Kids who had copies of Big Bambu shared them, and then went out and got copies of their own. It's a wonder no adult tried to confiscate them--take, for example, "The Bust," in which a couple of dealers flush their stash, a radio spot in favor of the legalization of marijuana featuring a stoner named Ashley Roachclip, or a game show called "Let's Make a Dope Deal." Although its content would give parents and school officials an attack of the vapors today, it's doubtful that Big Bambu warped anybody I knew. To us, it was just funny. It certaintly didn't make a stoner of me. The giant-size rolling papers that came with the album, featuring a picture of Cheech and Chong, are still inside my copy today.

One of the reasons why Cheech and Chong's "hard rock comedy" became so popular on the radio when it did might have to do with the utter dreck that polluted the Top 40 during the fall of 1973. It's hard to find another season of the 1970s that was thicker with sludge.
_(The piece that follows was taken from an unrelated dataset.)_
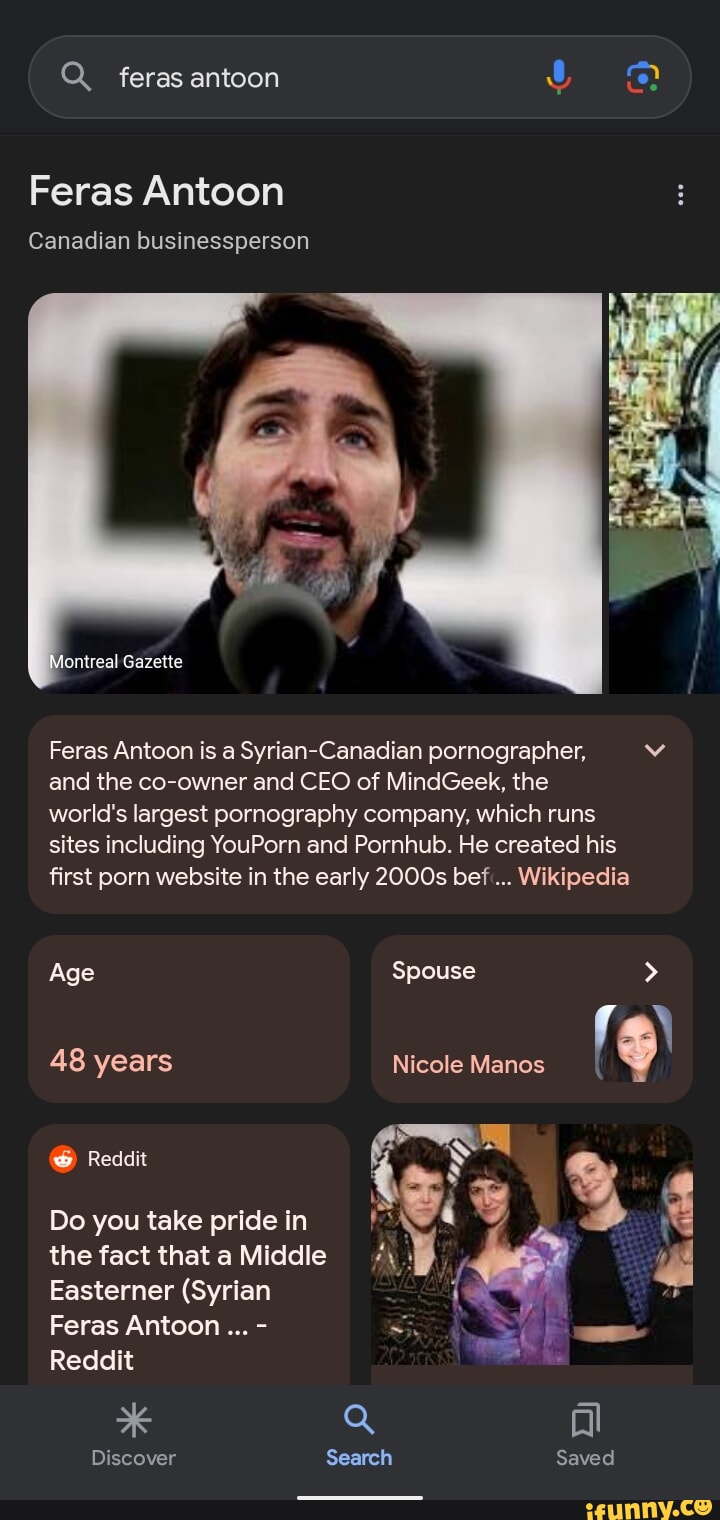Screen dimensions: 720x1520
Task: Open Saved collections icon
Action: click(x=584, y=1419)
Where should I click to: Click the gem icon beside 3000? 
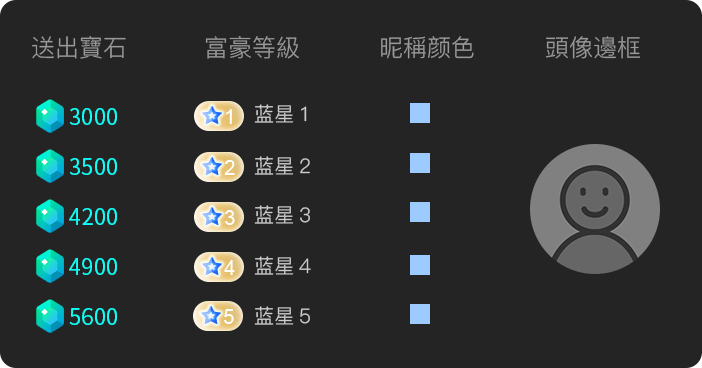point(50,116)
With that in mind, we present our Friday Top Five: The five biggest reasons why Cheech and Chong had to happen.

1. "Heartbeat It's a Lovebeat"/DeFranco Family. Low-rent bubblegum from these Partridge Family clones, featuring a bombastic introduction so incongruous that a radio station I once worked at used it to introduce newscasts.

2. "Paper Roses"/Marie Osmond. The longest 2:39 in history.

3. "Top of the World"/Carpenters. I'm not sure which annoyed me more back then--the sanitized steel guitar on this record, or the strident insistence by one girl I knew that it's about Jesus.

4. "Summer (The First Time)"/Bobby Goldsboro. In which our virginal teenage hero gets laid by an older woman--a common fantasy, yes, but in this song it just sounds creepy.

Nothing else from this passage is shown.